Il me semble voir au seuil du livre ce même mot où se résumait mon impression de l’entretien auquel j’avais assisté: Résignation.
L’ordre de la nature inspire de la confiance au poète.
Laissez la faire, la nature, et elle fera bien.
Or la nature est simple...
Elle procède avec douceur, calme et lenteur.
Ne demandons pas trop à la vie! Qui sommes-nous donc pour poser des conditions? Nous n’arrivons à notre valeur qu’en nous soumettant au grand tout. N’attachons pas trop d’importance à nos vues particulières, à nos haines, à nos amours. Déposons le fardeau de nos griefs, laissons-les là, et livrons-nous aux flots de la mer du Renoncement suprême.
Toutefois, il ne faut pas oublier les symboles, qui nous consolent parmi les épreuves de la voie douloureuse que nous suivons sur terre: le symbole de l’incarnation de Dieu, le symbole de la Cène, par lequel nous participons à son corps divin. Ce ne sont pas les symboles seuls qui nous maintiennent dans la bonne route, mais aussi toutes les pensées pieuses qu’ils suggèrent en nous. En sanctifiant notre corps, ils assujettissent les passions de la chair à notre volonté. Oui, ils font de notre chair l’armure par laquelle nous nous défendons contre les coups du Malin; peut-être que nous sentons encore les blessures, même à travers cette cuirasse, mais nous ne craignons plus les attaques; et nous marchons d’un pied sûr, pleins d’une respectueuse piété, sur la route que nous avons choisie de notre plein gré.
Avant tout, soyons simples dans nos actions et dans nos pensées; qu’il n’y ait en nous que pardon et amour.
Et, porté par ce courant, le fleuve des vers de Verlaine se perd au sein de l’éternité.

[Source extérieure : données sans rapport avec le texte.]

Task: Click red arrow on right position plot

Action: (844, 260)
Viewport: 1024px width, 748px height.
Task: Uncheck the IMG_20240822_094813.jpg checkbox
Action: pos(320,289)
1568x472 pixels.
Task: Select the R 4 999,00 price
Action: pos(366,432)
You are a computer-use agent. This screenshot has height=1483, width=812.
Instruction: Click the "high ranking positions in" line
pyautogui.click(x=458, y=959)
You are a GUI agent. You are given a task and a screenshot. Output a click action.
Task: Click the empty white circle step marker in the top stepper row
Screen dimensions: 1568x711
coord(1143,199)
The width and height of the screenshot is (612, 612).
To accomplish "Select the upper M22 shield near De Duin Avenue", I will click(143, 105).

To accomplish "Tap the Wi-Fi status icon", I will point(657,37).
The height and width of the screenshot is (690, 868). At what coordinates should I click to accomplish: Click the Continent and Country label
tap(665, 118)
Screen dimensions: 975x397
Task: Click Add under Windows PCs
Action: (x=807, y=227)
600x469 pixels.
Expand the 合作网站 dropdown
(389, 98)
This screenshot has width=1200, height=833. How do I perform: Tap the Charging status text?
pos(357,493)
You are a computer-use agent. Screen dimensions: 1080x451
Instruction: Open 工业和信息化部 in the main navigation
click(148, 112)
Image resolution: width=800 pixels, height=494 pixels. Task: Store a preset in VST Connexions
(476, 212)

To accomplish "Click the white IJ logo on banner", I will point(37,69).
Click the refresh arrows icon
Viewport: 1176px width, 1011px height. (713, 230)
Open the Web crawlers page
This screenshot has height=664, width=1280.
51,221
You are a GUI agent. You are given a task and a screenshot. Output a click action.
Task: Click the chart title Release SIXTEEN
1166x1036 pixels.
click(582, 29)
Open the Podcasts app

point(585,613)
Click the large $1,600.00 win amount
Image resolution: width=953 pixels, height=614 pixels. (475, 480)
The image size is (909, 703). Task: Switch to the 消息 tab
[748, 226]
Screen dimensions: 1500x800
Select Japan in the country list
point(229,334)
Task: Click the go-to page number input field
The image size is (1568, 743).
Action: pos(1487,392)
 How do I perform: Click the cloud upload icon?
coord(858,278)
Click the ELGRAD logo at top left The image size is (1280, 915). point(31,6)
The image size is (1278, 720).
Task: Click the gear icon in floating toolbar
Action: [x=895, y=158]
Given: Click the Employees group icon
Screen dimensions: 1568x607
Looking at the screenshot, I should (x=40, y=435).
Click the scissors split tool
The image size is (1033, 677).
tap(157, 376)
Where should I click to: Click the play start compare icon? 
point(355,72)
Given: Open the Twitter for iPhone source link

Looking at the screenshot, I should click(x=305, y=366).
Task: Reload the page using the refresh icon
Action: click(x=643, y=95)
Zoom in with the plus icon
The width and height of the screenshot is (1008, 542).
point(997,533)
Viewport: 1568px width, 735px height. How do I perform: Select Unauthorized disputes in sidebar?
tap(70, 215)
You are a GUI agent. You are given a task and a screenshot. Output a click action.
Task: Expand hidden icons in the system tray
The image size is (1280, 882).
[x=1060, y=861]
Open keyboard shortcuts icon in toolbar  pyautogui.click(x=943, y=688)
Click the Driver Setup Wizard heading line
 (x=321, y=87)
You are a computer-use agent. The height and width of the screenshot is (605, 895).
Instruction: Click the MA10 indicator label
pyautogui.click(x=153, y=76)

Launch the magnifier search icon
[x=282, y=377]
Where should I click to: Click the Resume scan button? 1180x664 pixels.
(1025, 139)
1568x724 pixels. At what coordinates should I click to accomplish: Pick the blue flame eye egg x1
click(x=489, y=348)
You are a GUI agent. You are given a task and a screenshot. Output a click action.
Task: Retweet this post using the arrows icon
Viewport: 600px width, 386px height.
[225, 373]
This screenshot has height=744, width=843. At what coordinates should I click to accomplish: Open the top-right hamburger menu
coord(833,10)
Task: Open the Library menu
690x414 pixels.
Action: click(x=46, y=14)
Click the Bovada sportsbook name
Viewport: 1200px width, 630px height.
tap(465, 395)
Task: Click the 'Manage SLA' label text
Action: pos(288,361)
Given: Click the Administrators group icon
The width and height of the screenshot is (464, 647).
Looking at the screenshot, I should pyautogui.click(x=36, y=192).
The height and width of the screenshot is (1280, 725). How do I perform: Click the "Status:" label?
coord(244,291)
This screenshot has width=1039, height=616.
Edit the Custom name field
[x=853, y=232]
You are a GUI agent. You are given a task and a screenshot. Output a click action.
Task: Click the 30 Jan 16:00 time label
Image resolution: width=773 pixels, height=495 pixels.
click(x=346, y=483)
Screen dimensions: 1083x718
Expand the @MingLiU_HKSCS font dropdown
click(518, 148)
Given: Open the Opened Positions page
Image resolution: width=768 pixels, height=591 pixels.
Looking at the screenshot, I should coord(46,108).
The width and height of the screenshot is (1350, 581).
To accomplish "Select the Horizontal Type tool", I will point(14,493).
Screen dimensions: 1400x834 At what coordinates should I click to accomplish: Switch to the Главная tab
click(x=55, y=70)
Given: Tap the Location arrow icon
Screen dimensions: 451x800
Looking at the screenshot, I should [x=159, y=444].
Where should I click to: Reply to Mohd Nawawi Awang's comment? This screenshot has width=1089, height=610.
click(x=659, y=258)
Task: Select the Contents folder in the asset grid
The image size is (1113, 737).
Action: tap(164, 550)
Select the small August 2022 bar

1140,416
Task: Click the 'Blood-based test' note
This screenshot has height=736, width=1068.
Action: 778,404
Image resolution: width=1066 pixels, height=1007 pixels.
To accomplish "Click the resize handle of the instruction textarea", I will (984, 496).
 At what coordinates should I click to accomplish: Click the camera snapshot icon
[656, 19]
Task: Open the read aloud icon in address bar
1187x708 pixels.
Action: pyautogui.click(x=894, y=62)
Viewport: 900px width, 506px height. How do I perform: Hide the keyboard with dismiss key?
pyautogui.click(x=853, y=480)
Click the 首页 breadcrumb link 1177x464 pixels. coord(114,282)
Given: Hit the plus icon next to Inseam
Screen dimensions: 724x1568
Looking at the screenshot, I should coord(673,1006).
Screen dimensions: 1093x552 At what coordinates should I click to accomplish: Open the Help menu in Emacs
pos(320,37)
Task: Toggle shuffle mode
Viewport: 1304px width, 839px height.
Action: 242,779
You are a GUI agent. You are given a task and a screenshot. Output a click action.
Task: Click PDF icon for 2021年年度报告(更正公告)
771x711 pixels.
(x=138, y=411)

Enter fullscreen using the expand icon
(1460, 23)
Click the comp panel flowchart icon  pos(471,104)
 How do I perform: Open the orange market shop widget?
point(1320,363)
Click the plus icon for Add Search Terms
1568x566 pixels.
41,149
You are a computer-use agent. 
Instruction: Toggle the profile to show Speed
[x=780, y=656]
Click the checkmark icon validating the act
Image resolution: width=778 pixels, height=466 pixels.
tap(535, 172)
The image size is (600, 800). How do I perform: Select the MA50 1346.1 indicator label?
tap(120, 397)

On se tromperait fort, en croyant n’avoir affaire là qu’à des lieux communs de morale facile, et qui coulent mollement des lèvres d’un prédicateur populaire. C’est la confession d’une âme que nous entendons, et tout ceci a pour le poète un sens tout à fait personnel. Ce livre de la résignation a été pour lui, qui l’a vécu, un livre dur à faire; sa vie a passé par ces feuillets intimes, et il en est resté quelque chose à leurs marges. Que le fleuve est calme dans sa marche majestueuse! Mais regardez de plus près: voyez les tourbillons de ses flots, ses gouffres à peine entraînés dans le mouvement général, ses courants profonds en sens inverse! Ce livre a une vie individuelle, comme tout ce qui est vivant.